Скажу сразу, что моя попытка пока еще далека от завершения. В силу многих причин я не располагаю материалом в той полноте, которую считаю необходимой. И хотя первым словом в названии должно стать слово „Север", мне кажется, что повествование следует начать с юности героя, прошедшей в тогда еще подмосковном рабочем и отчасти дачном Кунцево. Рассказать о его семье. О невероятной удаче — знакомстве и почтительной дружбе с одним из крупнейших советских поэтов того времени, проживавшим несколько лет по соседству, на той же Школьной (ранее Монастырской) улице, Эдуардом Багрицким. Это знакомство, эти отношения, это вступление в иной, запредельный для кунцевского подростка мир многое определили в судьбе Валентина Португалова.
Представляя свою „весьма несложную биографию" (еще один пример португаловской мистификации, потому что, пожалуй, любой его судьбу можно назвать — горькой, трагичной, удачной, состоявшейся, счастливой даже, только уж никак не „несложной"), Валентин Португалов писал в декабре 1963 года:
„Родился первого июля 1913 года в поселке Кунцево Московской губернии (ныне Кунцевский район города Москвы).

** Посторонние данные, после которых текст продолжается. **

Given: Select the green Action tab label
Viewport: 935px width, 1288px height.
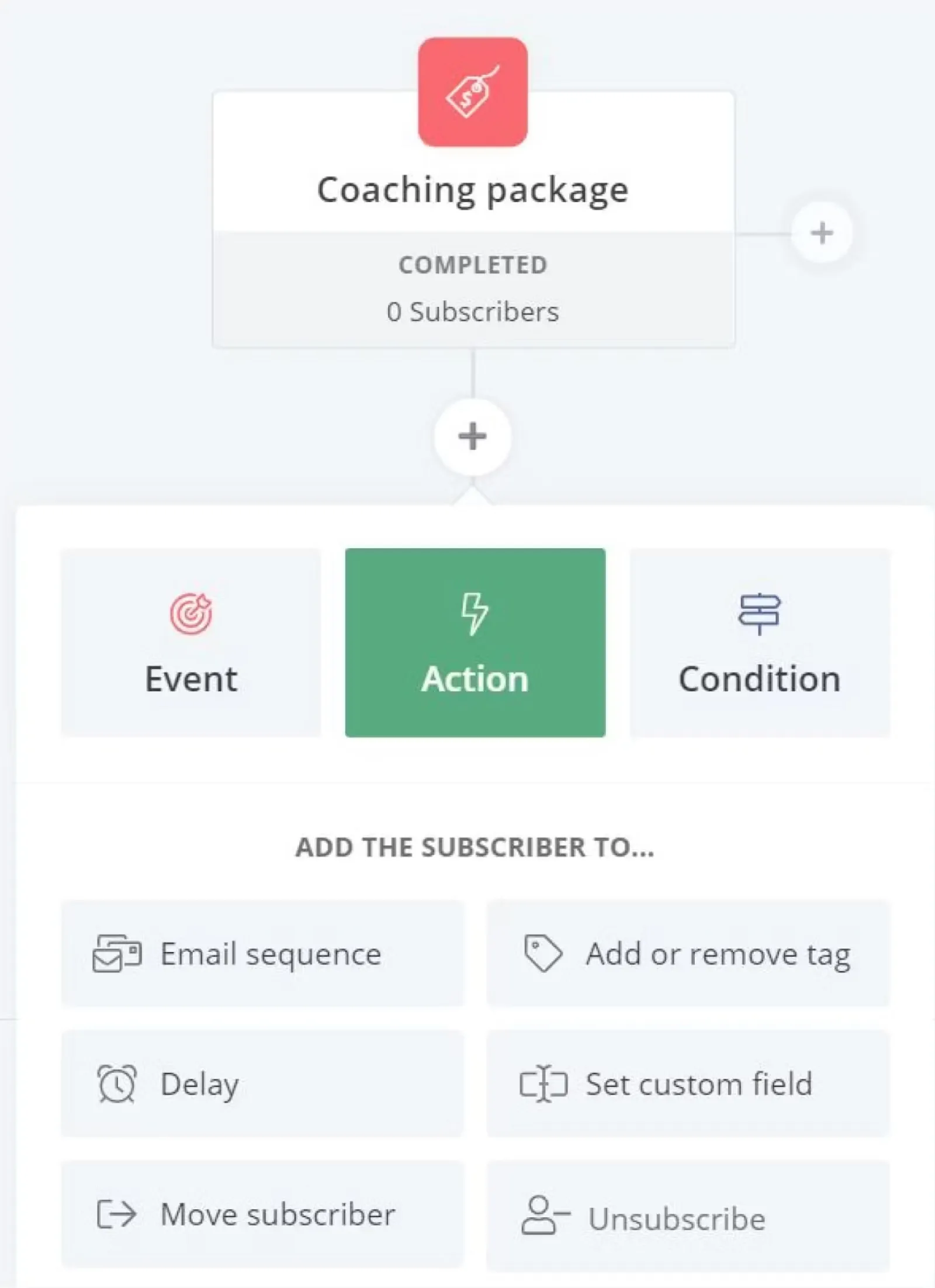Looking at the screenshot, I should [x=475, y=679].
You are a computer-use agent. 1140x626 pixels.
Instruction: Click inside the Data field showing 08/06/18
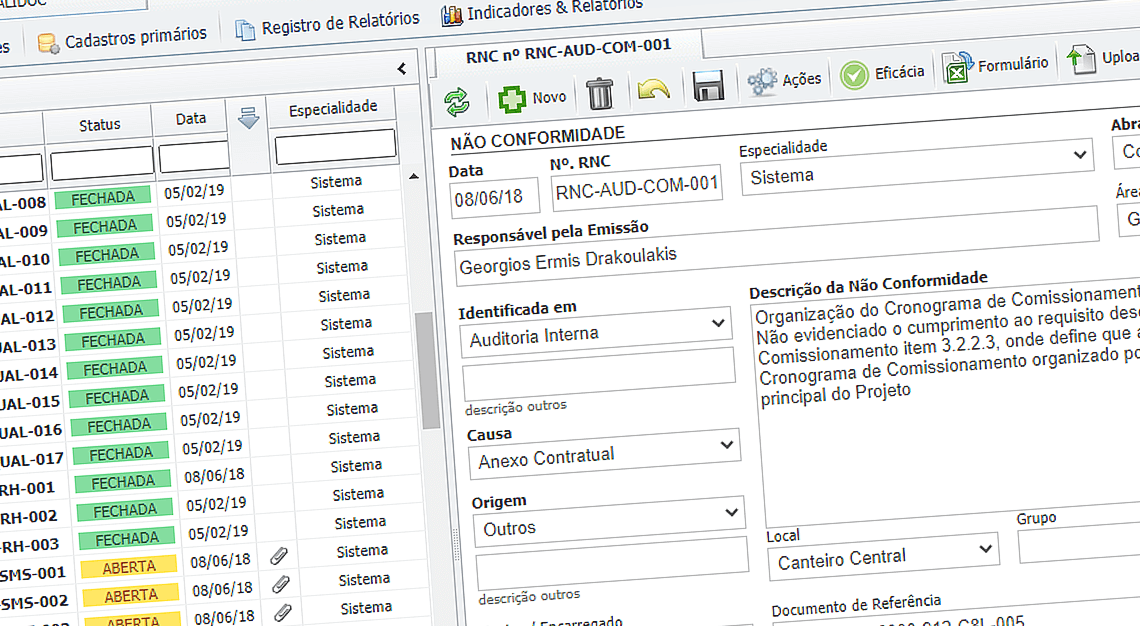pos(494,196)
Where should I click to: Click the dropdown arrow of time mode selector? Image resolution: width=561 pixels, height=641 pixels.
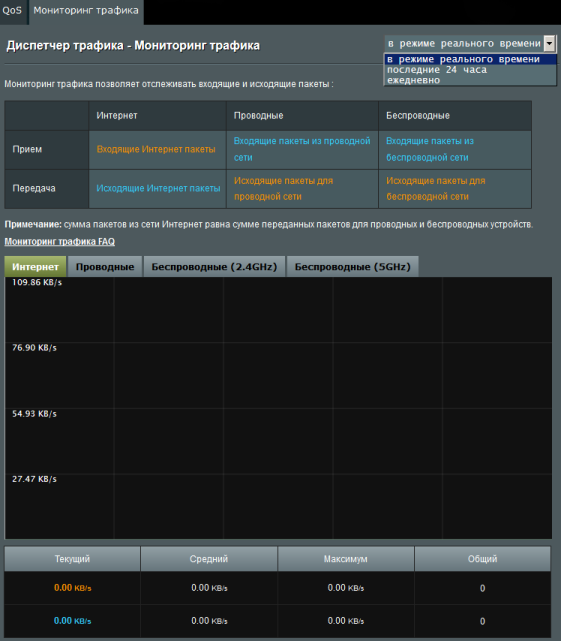pos(549,43)
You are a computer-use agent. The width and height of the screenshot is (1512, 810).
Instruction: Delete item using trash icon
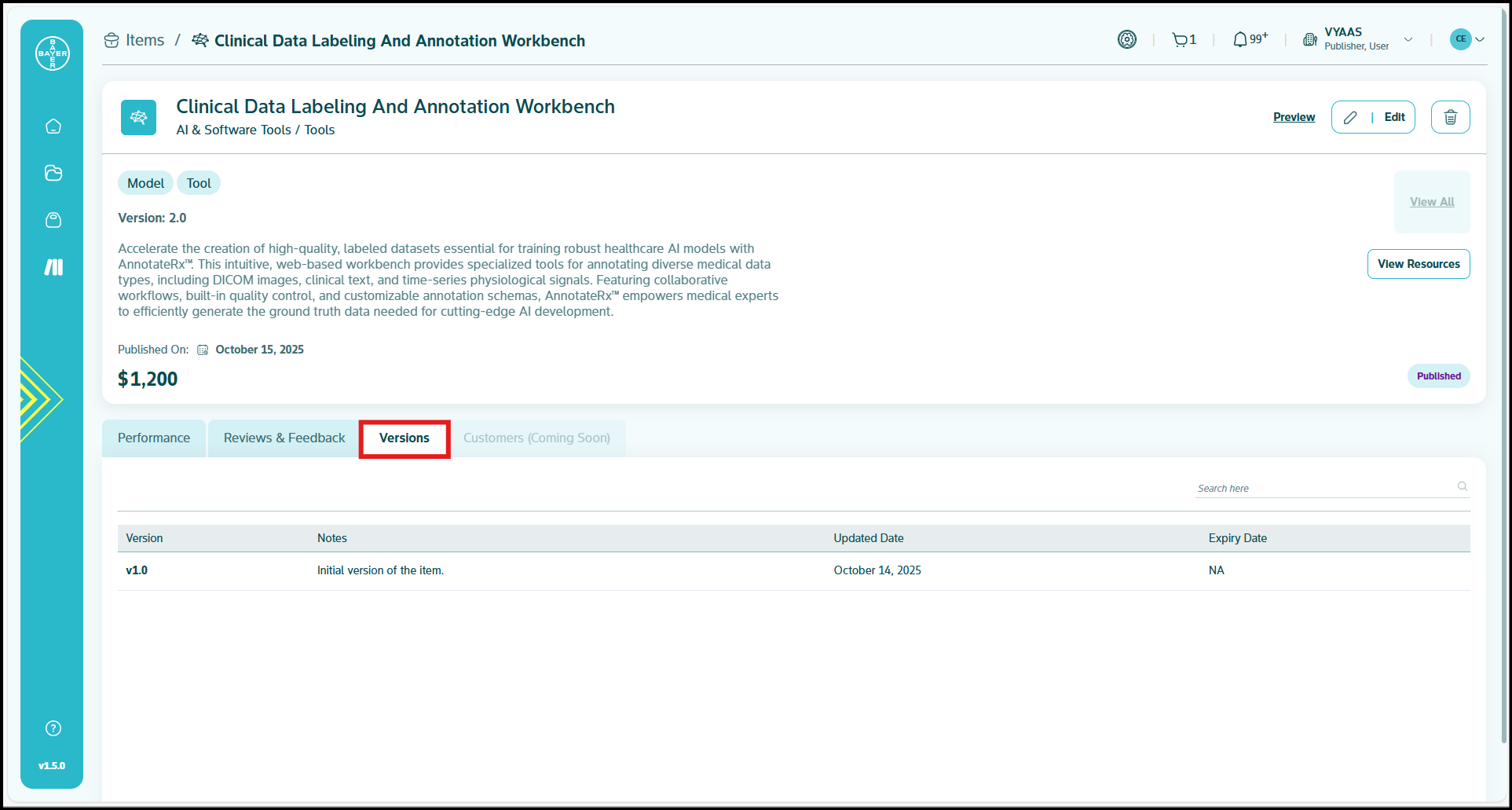1450,117
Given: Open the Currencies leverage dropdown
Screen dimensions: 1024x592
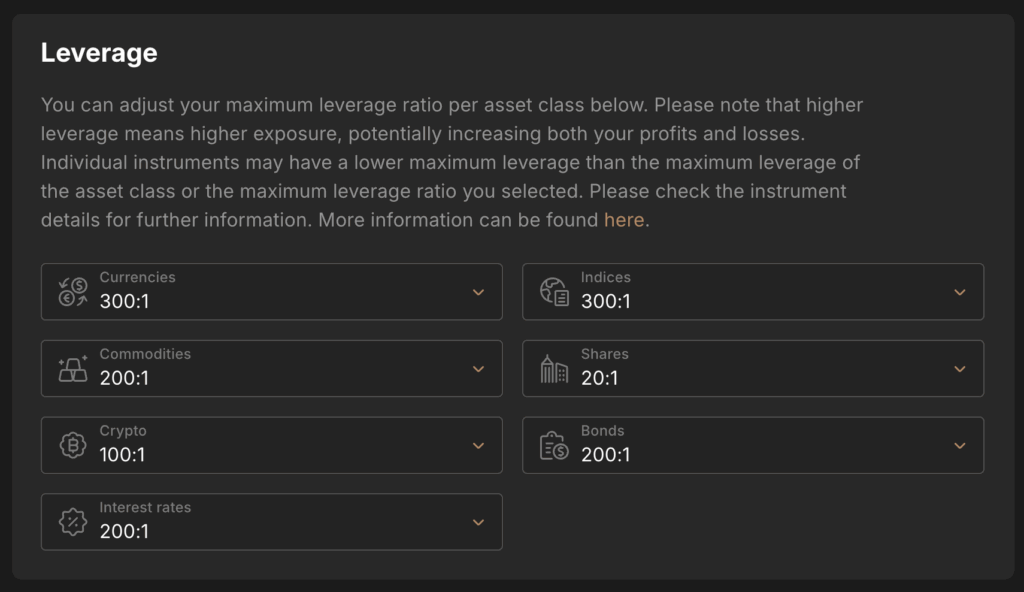Looking at the screenshot, I should [x=480, y=291].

Отец — журналист, в 1914 году был призван в армию и, по имеющимся у меня сведениям, погиб в 1920 г. на фронте.
Мать — учительница, старый член партии, умерла в суровом 1943 году. Детство проходило, как и у многих ребят моего поколения: учился, беспризорничал, жил по детдомам. В 1928 году окончил семилетку и пошел работать. В 1929—31 гг. работал револьверщиком, а потом токарем на авиационном заводе № 22 в Филях. Поступил учиться в ГЭКТЕМАС (Государственные экспериментальные театральные мастерские им. Вс. Мейерхольда). В 1931 г. поступил в Реалистический театр в качестве актера. В 1934 г. перешел работать в сектор детского вещания Всесоюзного радиокомитета. С 1936 г., одновременно, работал литсотрудником в газете „Политотделец" (Московское речное пароходство). В 1935 г. поступил на 2-й курс Литературного института Союза писателей. Весной 1937 года был незаконно арестован и отправлен в Колымские лагеря..."
Совершенно очевидно, что уже к 25-ти годам пришлось Валентину Португалову пережить немало, иному хватило бы этого на целую жизнь. Так что о „несложной" биографии тут, повторю, едва ли можно говорить.
Выделю в этом периоде — словами самого Португалова, написанными в начале шестидесятых годов, — уже отмеченную встречу с Багрицким:
„.. .Не преувеличивая, могу сказать, что он распахнул передо мной, — так же, как и перед многими другими, — окно в многоцветный мир поэзии, научил отличать настоящую поэзию от красивых, но пустых побрякушек, вдохнул в мое сердце любовь к природе: к шелесту трав, птичьему щебету, шороху листьев в подмосковных лесах; помог постигнуть непреходящую романтику Революции.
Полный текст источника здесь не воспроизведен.